In patients with relapsed or refractory AML, the most frequently reported Grade ≥3 adverse reactions (≥5%) were differentiation syndrome (13%), electrocardiogram QT prolonged (10%), dyspnea (9%), leukocytosis (8%), and tumor lysis syndrome (6%). Serious adverse reactions (≥5%) were differentiation syndrome (10%), leukocytosis (10%), and electrocardiogram QT prolonged (7%). There was one case of progressive multifocal leukoencephalopathy (PML).
Strong or Moderate CYP3A4 Inhibitors: Reduce TIBSOVO® dose with strong CYP3A4 inhibitors. Monitor patients for increased risk of QTc interval prolongation.

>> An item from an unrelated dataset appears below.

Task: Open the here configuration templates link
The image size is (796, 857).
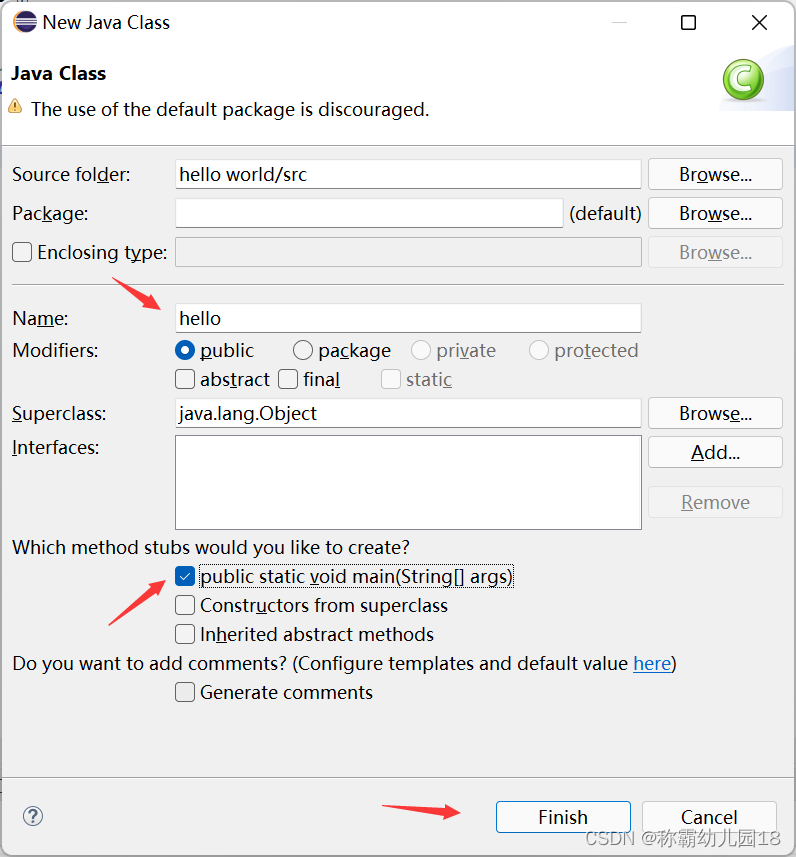Action: (x=652, y=663)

Strong CYP3A4 Inducers: Avoid concomitant use with TIBSOVO®. Sensitive CYP3A4 Substrates: Avoid concomitant use with TIBSOVO®. QTc Prolonging Drugs: Avoid concomitant use with TIBSOVO®. If co-administration is unavoidable, monitor patients for increased risk of QTc interval prolongation.

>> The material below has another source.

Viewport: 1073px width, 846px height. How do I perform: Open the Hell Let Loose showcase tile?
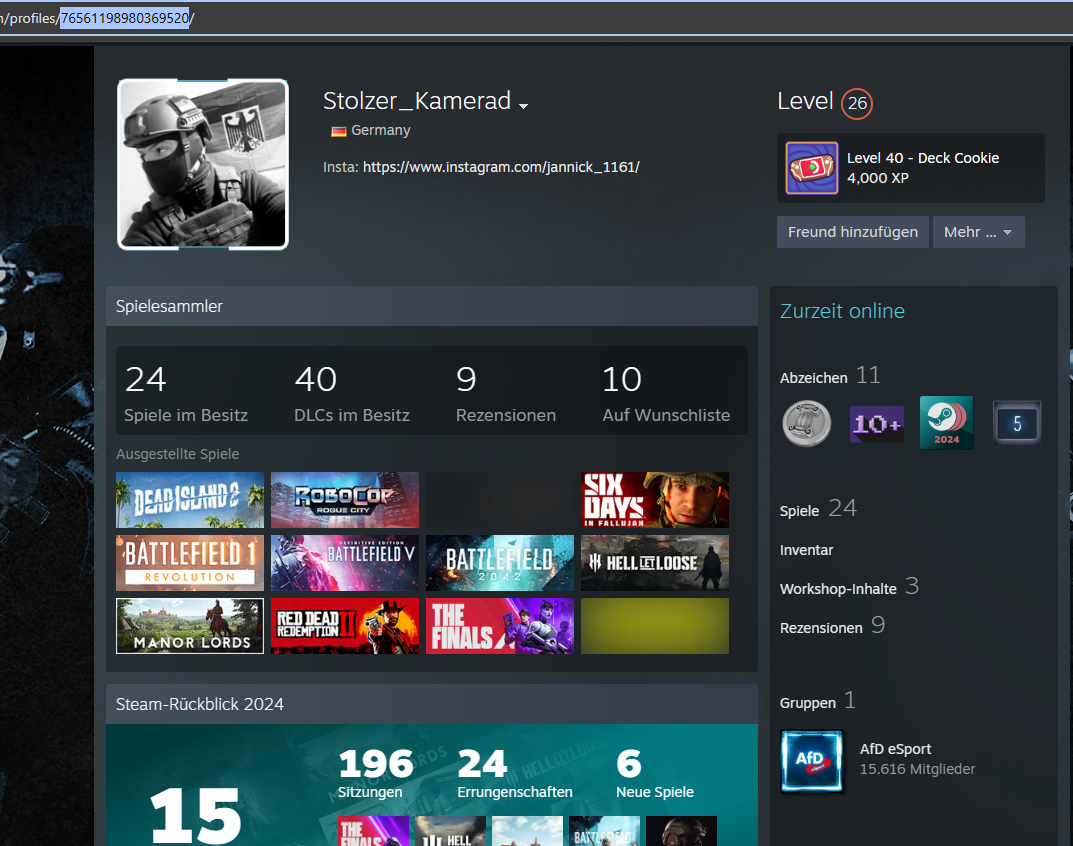(x=655, y=563)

LACTATION Because many drugs are excreted in human milk and because of the potential for adverse reactions in breastfed children, advise women not to breastfeed during treatment with TIBSOVO® and for at least 1 month after the last dose.
Servier Pharmaceuticals, LLC is a commercial-stage company with a passion for innovation and improving the lives of patients, their families and caregivers. A privately held company, Servier has the unique freedom to devote its time and energy toward putting those who require our treatment and care first, with future growth driven by innovation in areas of unmet medical need.
As a growing leader in oncology, Servier is committed to finding solutions that will address today's challenges. The company's oncology portfolio of innovative medicines is designed to bring more life-saving treatments to a greater number of patients, across the entire spectrum of disease and in a variety of tumor types.
Servier believes co-creation is fundamental to driving innovation and is actively building alliances, acquisitions, licensing deals and partnerships that bring solutions and accelerate access to therapies. With our commercial expertise, global reach, scientific expertise and commitment to clinical excellence, Servier Pharmaceuticals is dedicated to bringing the promise of tomorrow to the patients that we serve.